The rest (off the top of my head) would likely be Sonic Generations, Blood Stone 007, Lara Croft and the Temple of Osiris, Rayman Legends, Killzone: Shadow Fall, Metal Gear Solid V: The Phantom Pain, Detroit: Become Human, Virginia and obviously the aforementioned RiME... but in what order, I couldn't say!
If your top pick turns out to be Arkham Origins, I will travel any intercontinental distance to shake your hand, sir!
To echo the sentiment here: I can't recall a single bit of music from this game. Strange choice.
Hmm..I would say that From Software has some of the best sound design in the business. Soundtrack plus creatures and environmental noise all meld into one.

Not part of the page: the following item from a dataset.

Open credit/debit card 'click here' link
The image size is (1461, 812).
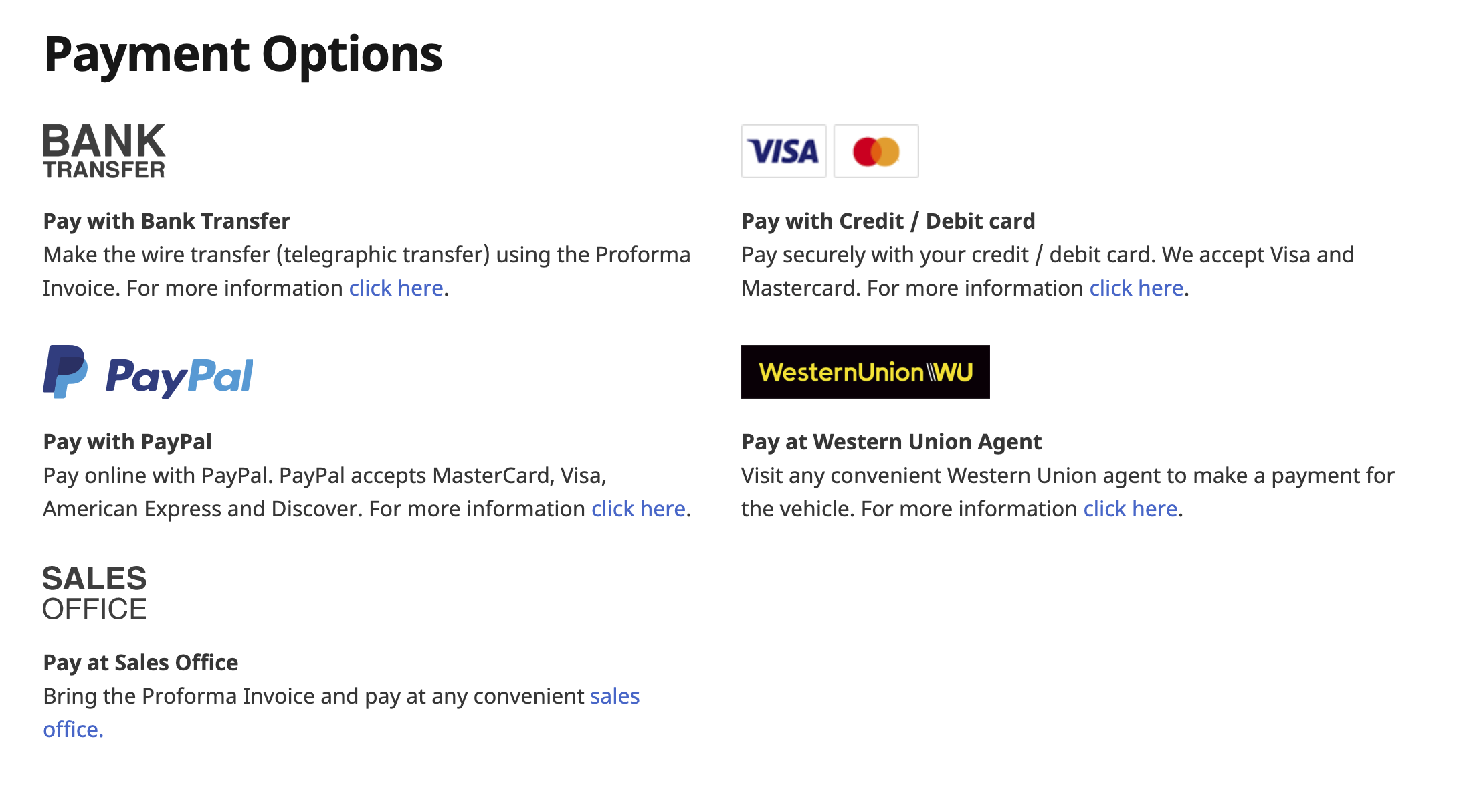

I'll never forget the 8 seconds of "gong" like sound after stunning an enemy in Bloodborne followed by the ghostly cries of a Viceral attack! To me you have to be able to sing a soundtrack in your head outside of the game. This has never happened to me regarding a From Software title. I'm also slightly concerned by the overall youth of the titles so far. My number one soundtrack came out in 2014 and my number 2, 2011. I will not share my 2 favorites until all have been revealed as there is still hope that these 2 gems have not been forgotten. It certainly makes for great debate regardless of the winners.
@hookedWORM17 The melodies of Dark Souls are absolutely entrench in my mind, for what that's worth. Like I mentioned earlier in the comments though, I don't really like the game itself, and didn't spend much time with it, so my experience with the game almost entirely stems from its music, and I love it!
Also, the final 2 are both more than 5 years old! Although with the context of the decade, this and Death Stranding are the only ones from the recent end of the decade. Everything else is quite a lot older I'd say!
@RogerRoger now those are some deep cuts! that's a fascinating list not gonna lie! I will say, you don't have to worry about booking a plane to shake my hand hahaha. Look how wildly different that list is from mine! And then how wildly different in turn mine appears to be from the comments!
@gbanas92 - Yeah, I guess the music may have more of an impact to an observer though I'm sure a lot of players remember it well also. I'm just not one of them. I know when I first get to Firelink Shrine I'm like, oh yeah, that tune. The moment I leave though it's gone.
@Shigurui Yeah I've absolutely played games like that. I can think of more than one instance thinking how awesome a song was while playing and then trying to find it after playing only to be unable to pick it out of a lineup because, without the game, the music just stops sounding special!
@gbanas92 Aww, I was looking forward to the vacation!
All the dark souls games, demons souls, bloodborne all have amazing music.
@Shigurui it’s subtle, and a lot of it is perhaps sound design rather than traditional music.
If you played with it off you’d notice the worlds felt more empty.